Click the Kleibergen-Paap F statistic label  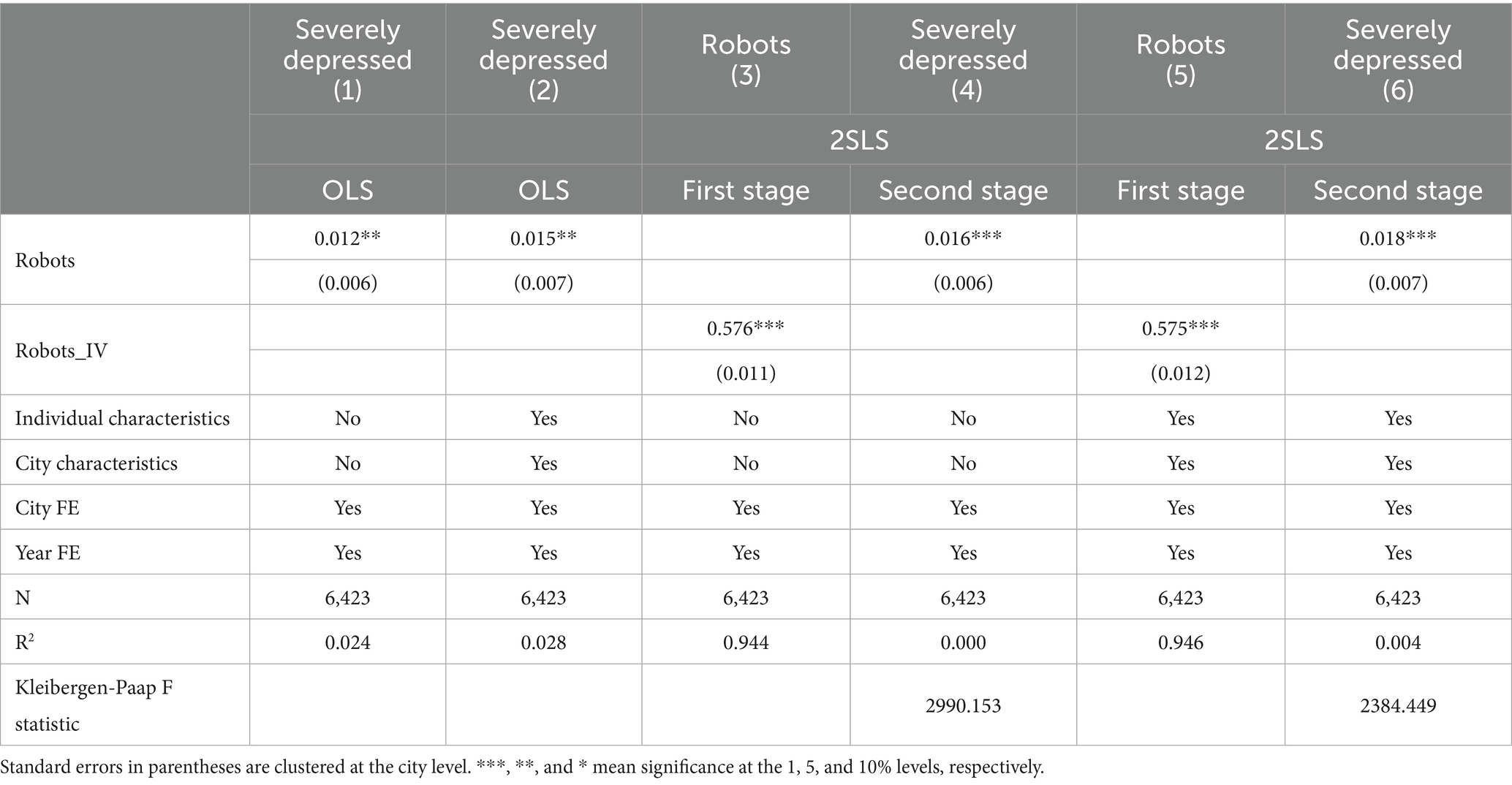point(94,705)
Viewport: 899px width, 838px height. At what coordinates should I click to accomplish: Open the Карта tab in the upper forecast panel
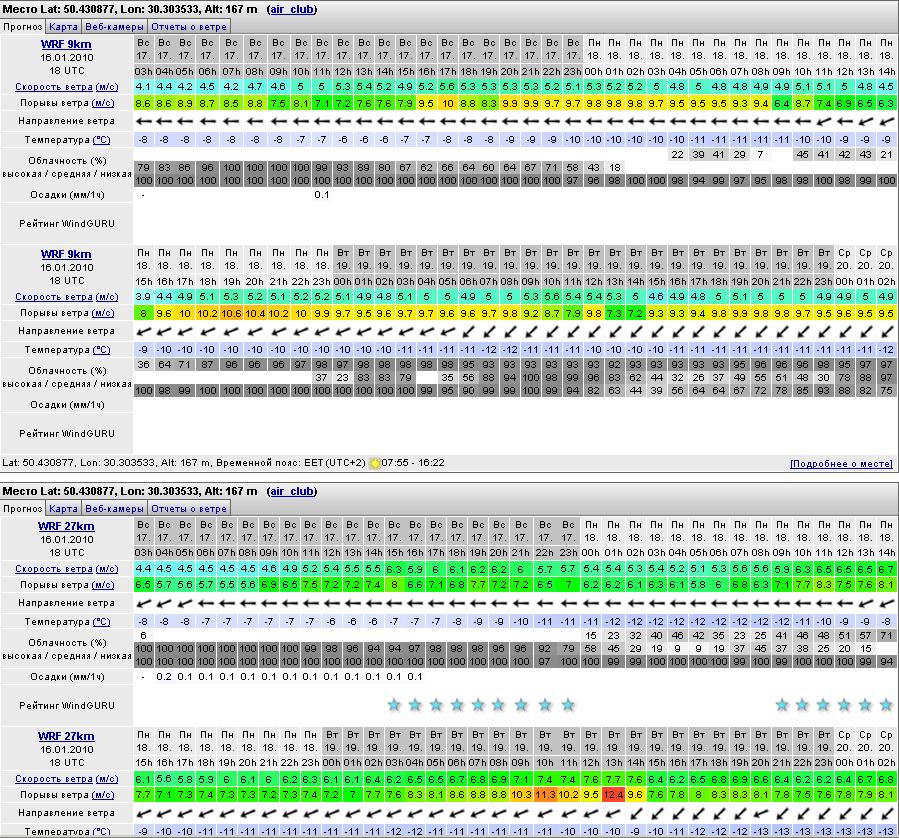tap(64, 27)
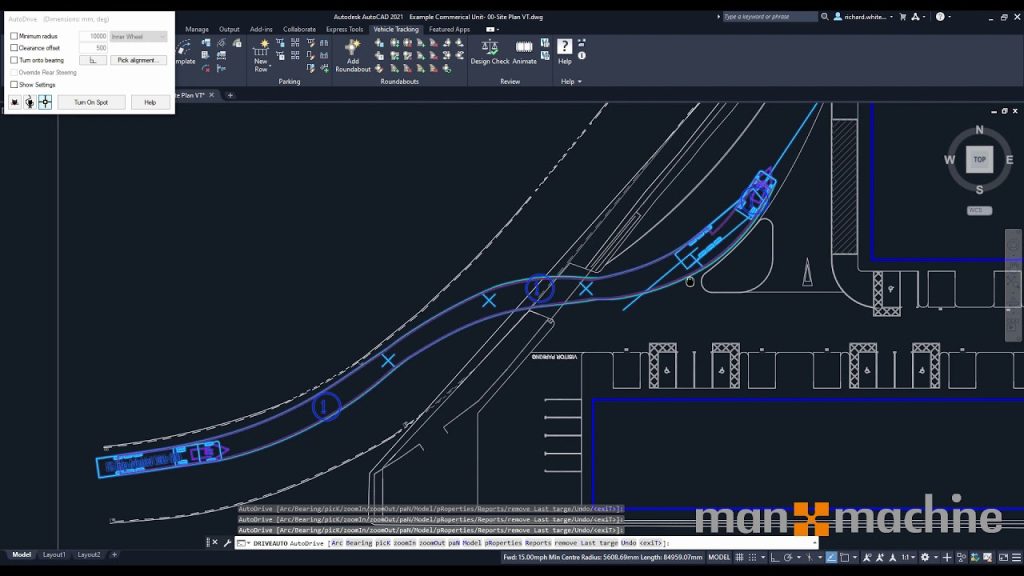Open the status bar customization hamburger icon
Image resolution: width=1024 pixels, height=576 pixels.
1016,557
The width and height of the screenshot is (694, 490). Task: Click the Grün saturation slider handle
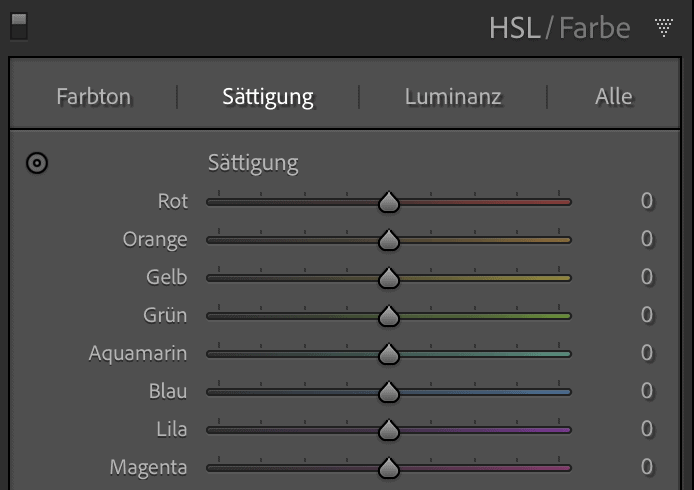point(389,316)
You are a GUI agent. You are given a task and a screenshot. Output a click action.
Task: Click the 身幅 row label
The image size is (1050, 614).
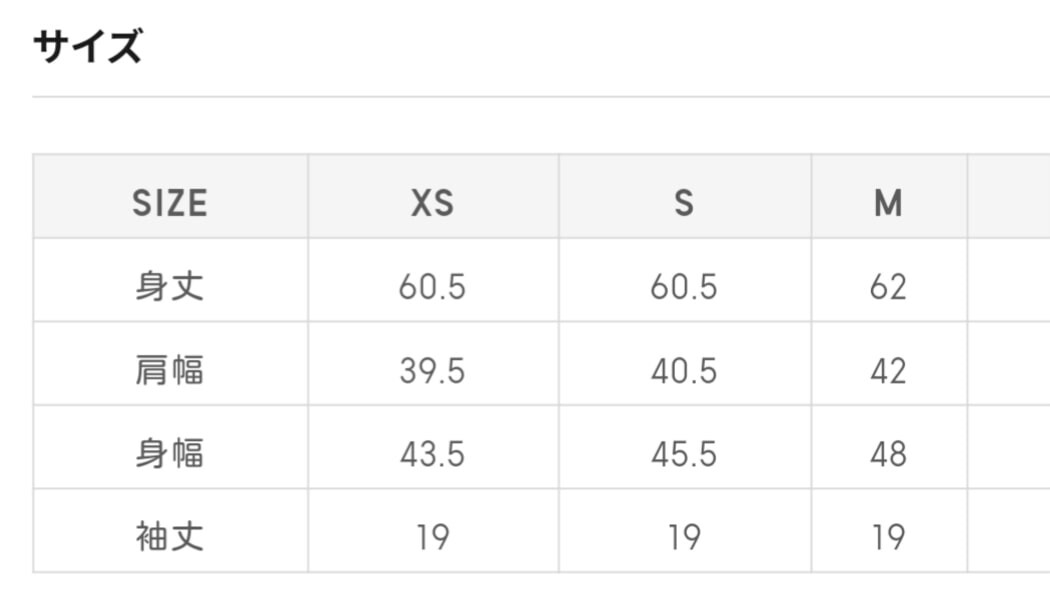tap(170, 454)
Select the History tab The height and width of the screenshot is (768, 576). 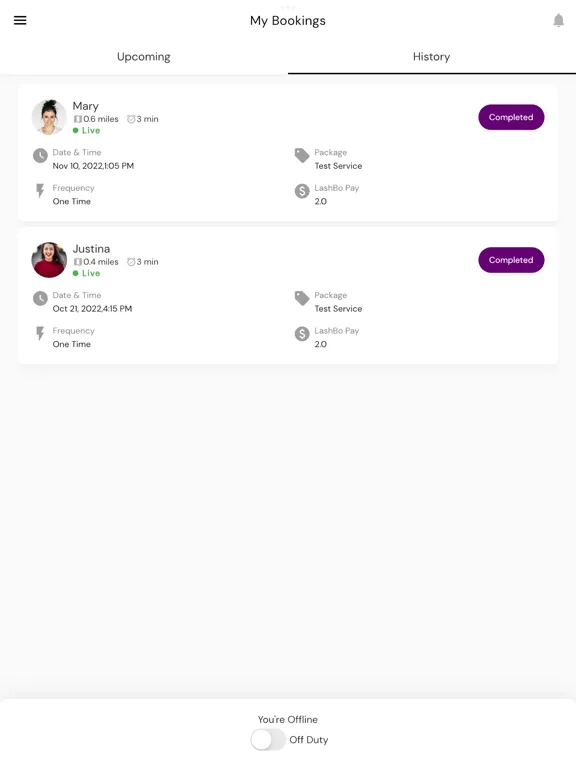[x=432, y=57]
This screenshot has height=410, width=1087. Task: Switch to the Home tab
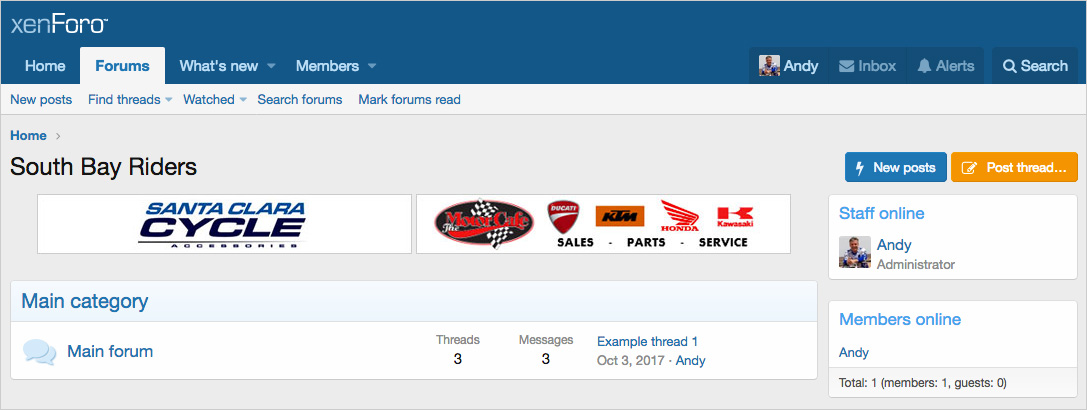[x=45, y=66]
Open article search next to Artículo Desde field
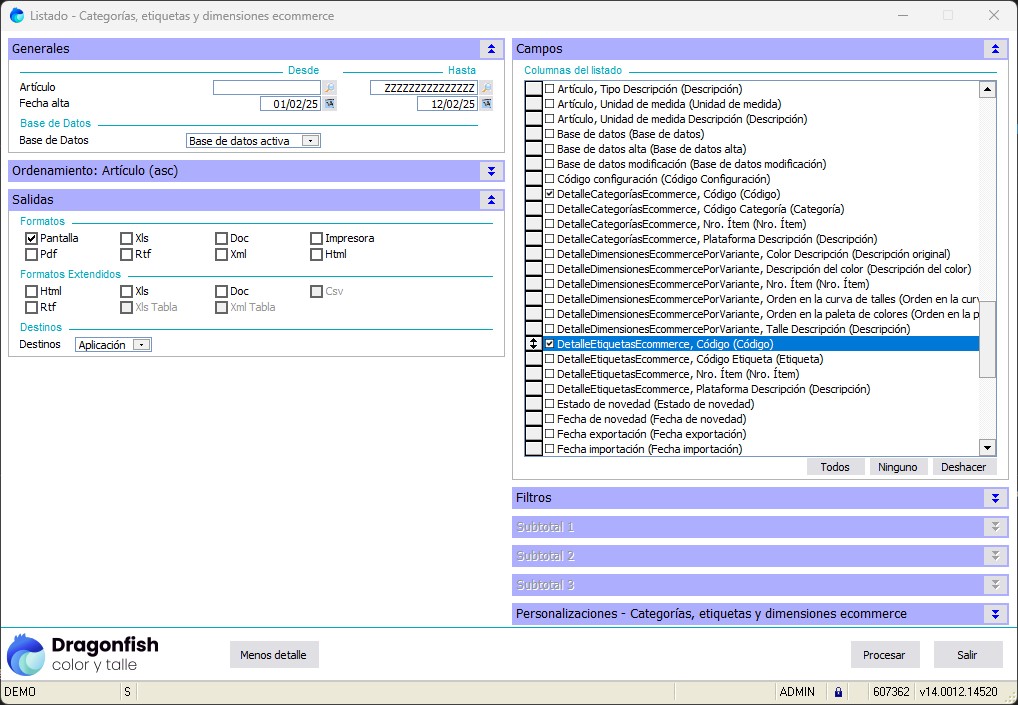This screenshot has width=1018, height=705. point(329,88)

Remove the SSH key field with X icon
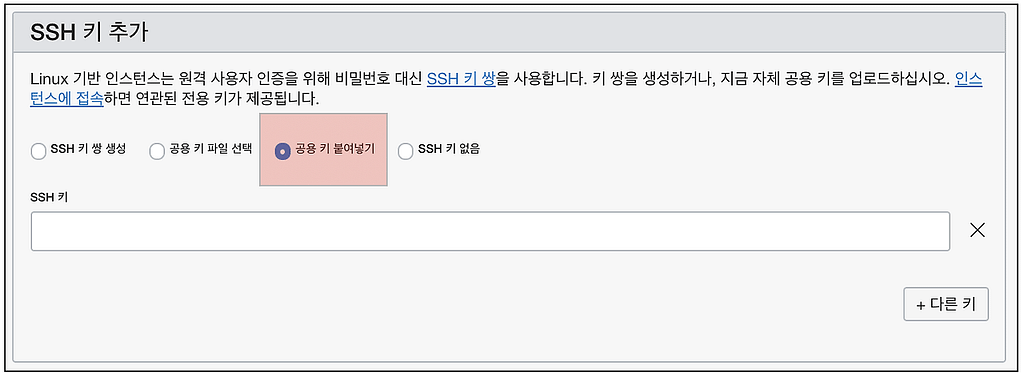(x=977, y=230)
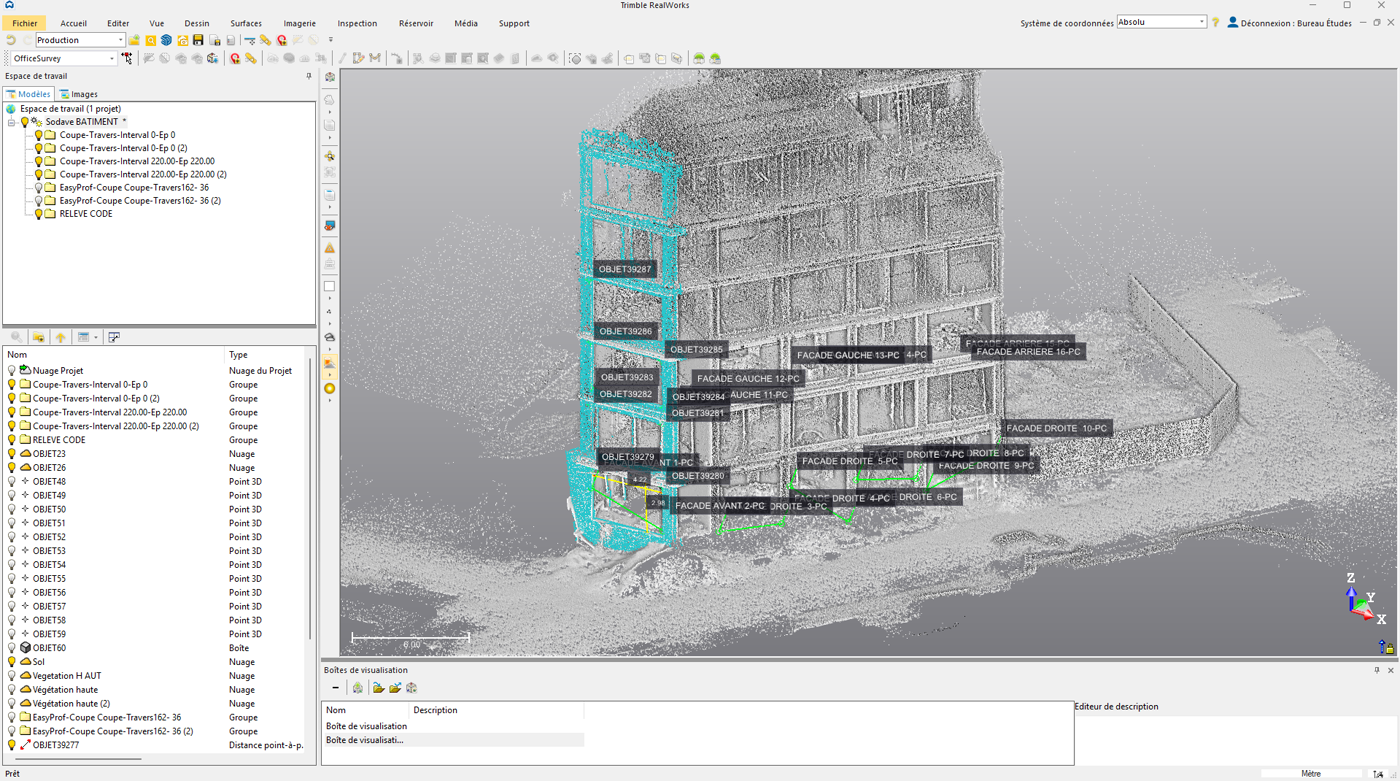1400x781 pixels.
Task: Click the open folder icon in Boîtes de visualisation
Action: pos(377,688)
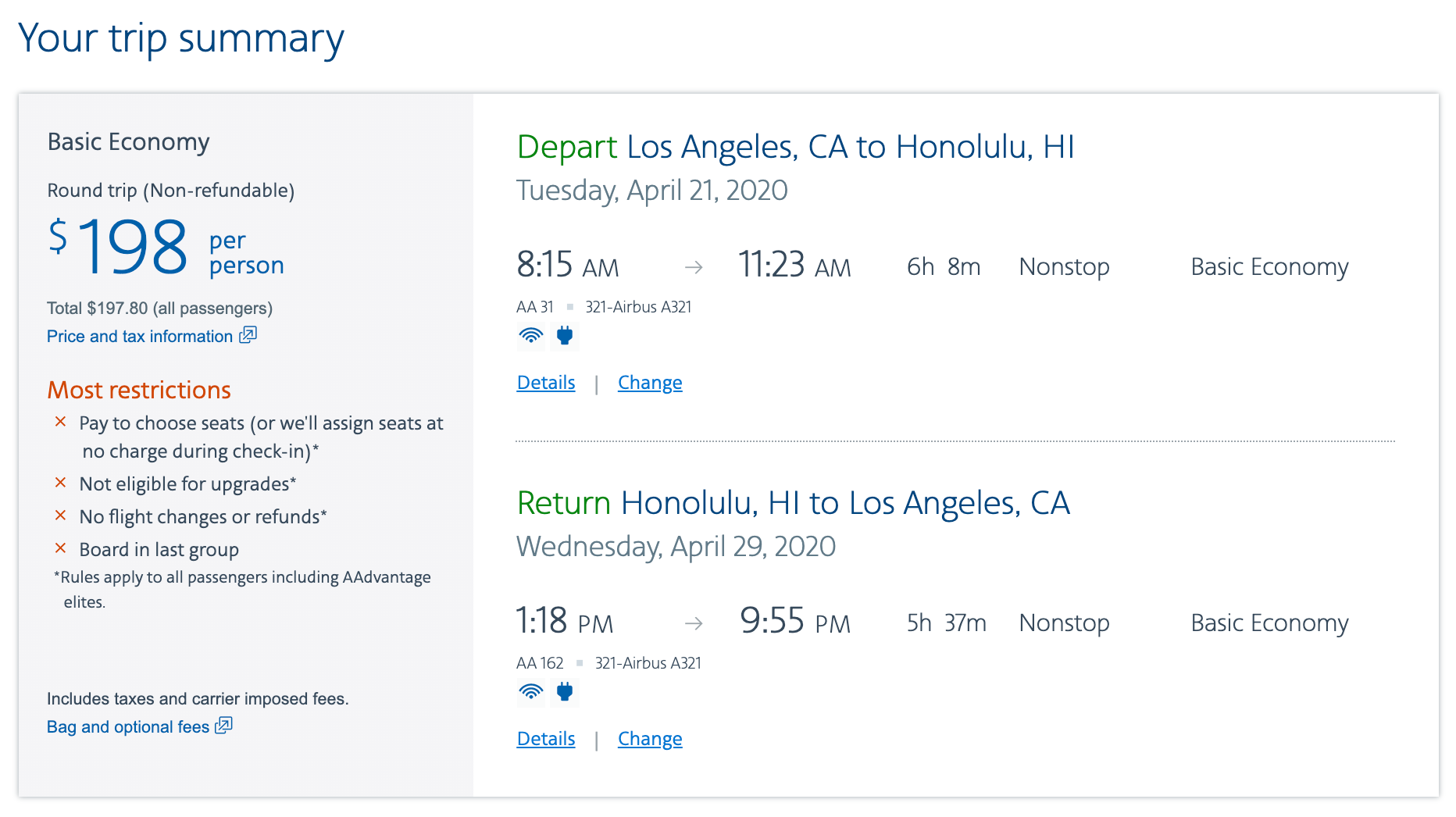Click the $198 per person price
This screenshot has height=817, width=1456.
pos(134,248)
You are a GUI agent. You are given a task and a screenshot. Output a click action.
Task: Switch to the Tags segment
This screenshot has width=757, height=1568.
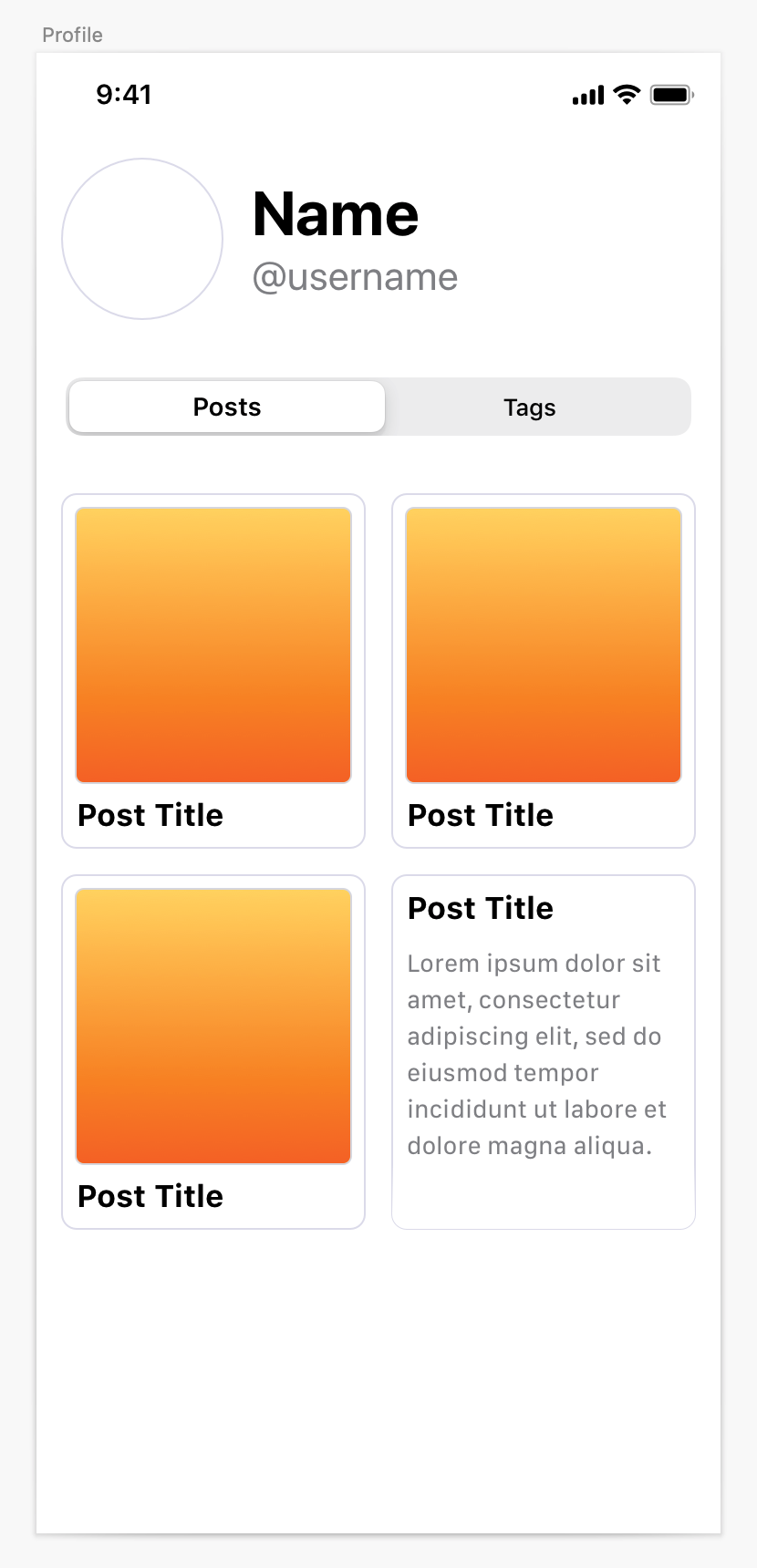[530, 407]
• • • • •
WHAT IS REQUIRED -> Everything from the line containing "Task: Switch to the Tags segment" through the last line of the records above is to be reproduced exactly, except the pictures.

SOLVED PROBLEM ->
Task: Switch to the Tags segment
This screenshot has width=757, height=1568.
[530, 407]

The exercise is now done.